I find myself inching closer to him, desperately wishing I could crawl into the hidden parts of his soul and take root inside, so nothing will ever tear me from him.

A current buzzes deep under the surface, murmuring sweet promises of eternal faith. The intensity of that need forces me to break the trance as I pant against his sweet lips.

No one has ever kissed me like that. I’ve never been touched with so much delicateness and filled with painful love and affection. Nor has anyone ever shown gratitude and loneliness through such doting and sincere gestures.

His eyes flutter open and meet mine, making me drown in an eternal sea of autumn leaves. “I love you.”

“Andrew…”

“I’ve never loved someone the way I love you.” He shifts under the covers, raising himself over me, his knee resting between my thighs. “I understand the meaning of life because I met you.”

My chest hurts. It constricts under his tender gaze and yet I relish this ache. It’s so different from what I usually feel when I’m wallowing in my own despair.

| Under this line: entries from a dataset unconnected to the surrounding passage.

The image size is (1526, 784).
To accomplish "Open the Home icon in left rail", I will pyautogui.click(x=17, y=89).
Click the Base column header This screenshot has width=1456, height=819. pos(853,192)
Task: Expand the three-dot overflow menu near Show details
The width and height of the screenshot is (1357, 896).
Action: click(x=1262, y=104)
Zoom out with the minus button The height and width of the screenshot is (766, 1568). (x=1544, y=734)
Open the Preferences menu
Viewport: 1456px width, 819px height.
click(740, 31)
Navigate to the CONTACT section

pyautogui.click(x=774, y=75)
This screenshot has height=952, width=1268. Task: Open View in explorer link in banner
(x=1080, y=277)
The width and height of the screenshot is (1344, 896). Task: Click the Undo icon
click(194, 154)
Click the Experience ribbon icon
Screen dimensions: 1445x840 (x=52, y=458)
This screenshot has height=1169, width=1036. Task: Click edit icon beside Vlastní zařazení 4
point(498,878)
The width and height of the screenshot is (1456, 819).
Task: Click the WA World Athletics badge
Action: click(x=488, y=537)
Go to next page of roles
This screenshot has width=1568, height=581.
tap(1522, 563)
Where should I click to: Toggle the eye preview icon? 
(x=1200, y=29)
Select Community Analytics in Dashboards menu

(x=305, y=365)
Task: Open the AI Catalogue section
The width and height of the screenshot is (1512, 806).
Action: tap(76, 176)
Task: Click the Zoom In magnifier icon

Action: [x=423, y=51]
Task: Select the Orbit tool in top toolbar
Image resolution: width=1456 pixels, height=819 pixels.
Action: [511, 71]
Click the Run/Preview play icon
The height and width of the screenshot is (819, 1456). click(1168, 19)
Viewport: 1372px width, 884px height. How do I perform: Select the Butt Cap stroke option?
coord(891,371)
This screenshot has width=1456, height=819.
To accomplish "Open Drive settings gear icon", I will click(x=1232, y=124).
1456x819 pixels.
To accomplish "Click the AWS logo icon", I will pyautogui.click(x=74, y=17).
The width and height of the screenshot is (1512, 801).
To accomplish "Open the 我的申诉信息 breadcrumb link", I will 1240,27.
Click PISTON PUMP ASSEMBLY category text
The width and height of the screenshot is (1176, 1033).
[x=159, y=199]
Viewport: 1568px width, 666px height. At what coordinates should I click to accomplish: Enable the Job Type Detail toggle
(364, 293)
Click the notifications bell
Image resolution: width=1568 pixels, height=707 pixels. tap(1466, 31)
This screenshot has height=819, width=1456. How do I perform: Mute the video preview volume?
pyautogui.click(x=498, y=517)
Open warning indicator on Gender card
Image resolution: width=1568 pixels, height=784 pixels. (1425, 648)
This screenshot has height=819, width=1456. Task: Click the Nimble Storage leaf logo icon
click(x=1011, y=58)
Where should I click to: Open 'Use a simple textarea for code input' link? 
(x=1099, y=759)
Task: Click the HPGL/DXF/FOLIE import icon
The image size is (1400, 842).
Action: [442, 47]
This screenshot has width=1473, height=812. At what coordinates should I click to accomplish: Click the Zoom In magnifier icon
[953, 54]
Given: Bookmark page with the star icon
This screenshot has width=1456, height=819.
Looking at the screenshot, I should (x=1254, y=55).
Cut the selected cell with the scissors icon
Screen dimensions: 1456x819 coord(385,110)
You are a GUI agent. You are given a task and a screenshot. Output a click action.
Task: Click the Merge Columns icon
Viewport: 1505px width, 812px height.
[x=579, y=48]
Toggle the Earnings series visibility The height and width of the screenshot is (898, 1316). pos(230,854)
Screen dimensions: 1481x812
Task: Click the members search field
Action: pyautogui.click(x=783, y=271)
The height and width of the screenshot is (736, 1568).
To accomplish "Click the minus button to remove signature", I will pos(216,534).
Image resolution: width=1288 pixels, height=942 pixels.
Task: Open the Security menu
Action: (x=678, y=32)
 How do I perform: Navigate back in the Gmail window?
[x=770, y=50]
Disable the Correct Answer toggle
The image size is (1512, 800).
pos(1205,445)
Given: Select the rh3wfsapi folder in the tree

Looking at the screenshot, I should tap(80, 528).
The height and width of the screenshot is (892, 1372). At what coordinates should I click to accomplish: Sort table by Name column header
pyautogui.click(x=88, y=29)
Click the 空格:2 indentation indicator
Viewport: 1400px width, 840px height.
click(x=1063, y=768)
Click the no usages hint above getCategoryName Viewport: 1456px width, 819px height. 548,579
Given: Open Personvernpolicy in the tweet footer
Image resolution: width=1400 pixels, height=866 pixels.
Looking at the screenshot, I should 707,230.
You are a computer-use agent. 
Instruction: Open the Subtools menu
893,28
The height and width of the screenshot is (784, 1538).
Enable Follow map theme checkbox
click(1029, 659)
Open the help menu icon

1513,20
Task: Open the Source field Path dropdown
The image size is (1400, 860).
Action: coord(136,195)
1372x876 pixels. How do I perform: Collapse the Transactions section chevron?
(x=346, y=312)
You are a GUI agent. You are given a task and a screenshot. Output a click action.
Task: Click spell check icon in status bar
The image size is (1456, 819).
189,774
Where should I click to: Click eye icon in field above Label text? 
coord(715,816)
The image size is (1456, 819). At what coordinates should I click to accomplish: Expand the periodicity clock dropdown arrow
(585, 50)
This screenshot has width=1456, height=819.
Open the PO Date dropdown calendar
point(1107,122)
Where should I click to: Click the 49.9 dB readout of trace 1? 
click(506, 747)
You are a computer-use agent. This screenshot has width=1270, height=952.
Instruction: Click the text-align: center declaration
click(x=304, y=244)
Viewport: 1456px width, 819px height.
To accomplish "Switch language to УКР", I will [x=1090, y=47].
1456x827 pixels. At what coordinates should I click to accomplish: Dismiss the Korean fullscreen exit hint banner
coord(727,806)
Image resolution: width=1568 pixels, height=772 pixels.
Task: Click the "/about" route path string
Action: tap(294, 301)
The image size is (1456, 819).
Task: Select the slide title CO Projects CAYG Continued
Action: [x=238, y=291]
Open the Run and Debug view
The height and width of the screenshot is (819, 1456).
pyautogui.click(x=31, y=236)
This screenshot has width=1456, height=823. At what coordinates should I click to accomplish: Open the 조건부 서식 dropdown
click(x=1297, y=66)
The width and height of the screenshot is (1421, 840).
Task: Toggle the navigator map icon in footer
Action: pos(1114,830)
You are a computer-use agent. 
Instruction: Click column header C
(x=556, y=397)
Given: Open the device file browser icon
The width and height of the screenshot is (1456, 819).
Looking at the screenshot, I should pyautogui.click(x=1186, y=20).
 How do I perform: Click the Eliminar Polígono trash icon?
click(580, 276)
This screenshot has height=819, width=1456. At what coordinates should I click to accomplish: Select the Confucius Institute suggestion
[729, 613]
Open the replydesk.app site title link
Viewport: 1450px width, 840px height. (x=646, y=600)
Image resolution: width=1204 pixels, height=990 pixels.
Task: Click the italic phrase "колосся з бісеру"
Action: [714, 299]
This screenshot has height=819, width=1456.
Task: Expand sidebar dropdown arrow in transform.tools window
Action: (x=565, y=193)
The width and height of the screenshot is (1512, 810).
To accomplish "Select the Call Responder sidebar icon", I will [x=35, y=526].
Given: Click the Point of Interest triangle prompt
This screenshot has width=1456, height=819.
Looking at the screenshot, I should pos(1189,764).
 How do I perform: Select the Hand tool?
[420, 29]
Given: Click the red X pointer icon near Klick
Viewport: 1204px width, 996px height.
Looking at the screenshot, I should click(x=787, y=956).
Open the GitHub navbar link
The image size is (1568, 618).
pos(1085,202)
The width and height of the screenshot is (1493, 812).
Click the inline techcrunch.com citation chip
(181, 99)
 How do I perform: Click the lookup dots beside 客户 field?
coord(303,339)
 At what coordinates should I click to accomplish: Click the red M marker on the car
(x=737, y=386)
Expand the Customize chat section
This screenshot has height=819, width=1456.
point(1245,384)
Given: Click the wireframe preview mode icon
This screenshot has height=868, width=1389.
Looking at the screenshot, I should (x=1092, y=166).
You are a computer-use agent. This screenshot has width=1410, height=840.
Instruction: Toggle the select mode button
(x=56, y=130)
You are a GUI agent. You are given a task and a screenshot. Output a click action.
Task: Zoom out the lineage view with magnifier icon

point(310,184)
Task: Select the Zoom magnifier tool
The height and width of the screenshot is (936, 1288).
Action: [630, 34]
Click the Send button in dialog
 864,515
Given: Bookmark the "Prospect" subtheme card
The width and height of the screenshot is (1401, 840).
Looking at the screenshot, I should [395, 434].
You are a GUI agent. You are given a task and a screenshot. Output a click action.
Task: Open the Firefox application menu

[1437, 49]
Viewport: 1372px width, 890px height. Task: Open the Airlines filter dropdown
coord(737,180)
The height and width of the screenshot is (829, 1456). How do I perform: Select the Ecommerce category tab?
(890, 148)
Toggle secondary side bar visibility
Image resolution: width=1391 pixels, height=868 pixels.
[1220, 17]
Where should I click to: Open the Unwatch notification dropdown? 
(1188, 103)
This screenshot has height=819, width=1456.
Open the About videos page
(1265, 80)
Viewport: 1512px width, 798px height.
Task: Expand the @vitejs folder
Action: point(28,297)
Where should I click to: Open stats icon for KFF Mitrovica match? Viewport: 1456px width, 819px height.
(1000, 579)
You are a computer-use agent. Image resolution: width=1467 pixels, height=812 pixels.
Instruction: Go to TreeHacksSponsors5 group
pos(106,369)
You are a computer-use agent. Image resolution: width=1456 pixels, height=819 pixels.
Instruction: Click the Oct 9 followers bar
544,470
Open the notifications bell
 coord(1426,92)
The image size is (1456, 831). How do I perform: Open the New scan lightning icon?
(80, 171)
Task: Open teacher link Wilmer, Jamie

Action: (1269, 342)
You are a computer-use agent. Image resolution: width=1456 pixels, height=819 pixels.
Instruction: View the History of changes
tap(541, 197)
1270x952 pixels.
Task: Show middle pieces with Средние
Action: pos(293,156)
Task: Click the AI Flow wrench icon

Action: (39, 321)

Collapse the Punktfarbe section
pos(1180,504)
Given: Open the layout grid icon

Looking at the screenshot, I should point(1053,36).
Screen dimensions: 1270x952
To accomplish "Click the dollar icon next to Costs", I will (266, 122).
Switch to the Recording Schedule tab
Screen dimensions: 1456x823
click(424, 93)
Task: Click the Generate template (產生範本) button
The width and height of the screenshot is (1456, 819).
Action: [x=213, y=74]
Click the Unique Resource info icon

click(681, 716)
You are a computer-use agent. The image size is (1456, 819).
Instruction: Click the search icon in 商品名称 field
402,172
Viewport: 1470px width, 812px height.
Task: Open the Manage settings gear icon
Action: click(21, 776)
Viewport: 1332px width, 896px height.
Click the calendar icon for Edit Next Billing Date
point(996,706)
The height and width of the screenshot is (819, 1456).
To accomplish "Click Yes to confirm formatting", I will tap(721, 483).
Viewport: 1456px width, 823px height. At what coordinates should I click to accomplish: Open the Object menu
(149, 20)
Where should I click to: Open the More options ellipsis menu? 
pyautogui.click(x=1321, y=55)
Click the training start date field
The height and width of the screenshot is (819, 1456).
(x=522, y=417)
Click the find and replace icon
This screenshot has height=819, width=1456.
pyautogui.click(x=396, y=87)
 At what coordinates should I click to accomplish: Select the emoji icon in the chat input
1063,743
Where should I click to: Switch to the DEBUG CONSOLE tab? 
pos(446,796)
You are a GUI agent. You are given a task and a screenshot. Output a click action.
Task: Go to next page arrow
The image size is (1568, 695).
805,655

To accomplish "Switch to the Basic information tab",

I feelalive. This ache means my heart is finally beating again. Not because it needs to pump blood to keep my body functioning, but because it canfeelhis love and has decided to answer him in a way my words could never.

He lays his weight on top of me, his torso pressed firmly against mine as he blesses me with another kiss. This time, it’s an apology and I wish I knew what he meant by that.

I reluctantly push him away, breathing hard and trying to regain my senses. “I’m sorry but we shouldn’t…”

“Don’t be.” He smiles but it doesn’t reach his eyes. “I’ll wait as long as it takes.” He places a final kiss on my greedy lips. “Can I hold you while we sleep? I’m scared I’ll have another nightmare.”

I nod and snuggle up to his firm, bare chest when he lays down on his side, relishing the sensation of his muscular arms wrapping around my shoulders and holding me caged in his embrace as he murmurs a faint thank you in my ear.

This feeling is so foreign and yet oddly familiar as though during a part of my life this is how I slept every night.

Feeling wanted and cherished.

But that’s how I know it’s a figment of my imagination because I haven’t been held for the mere purpose of sweet comfort in more than sixteen years.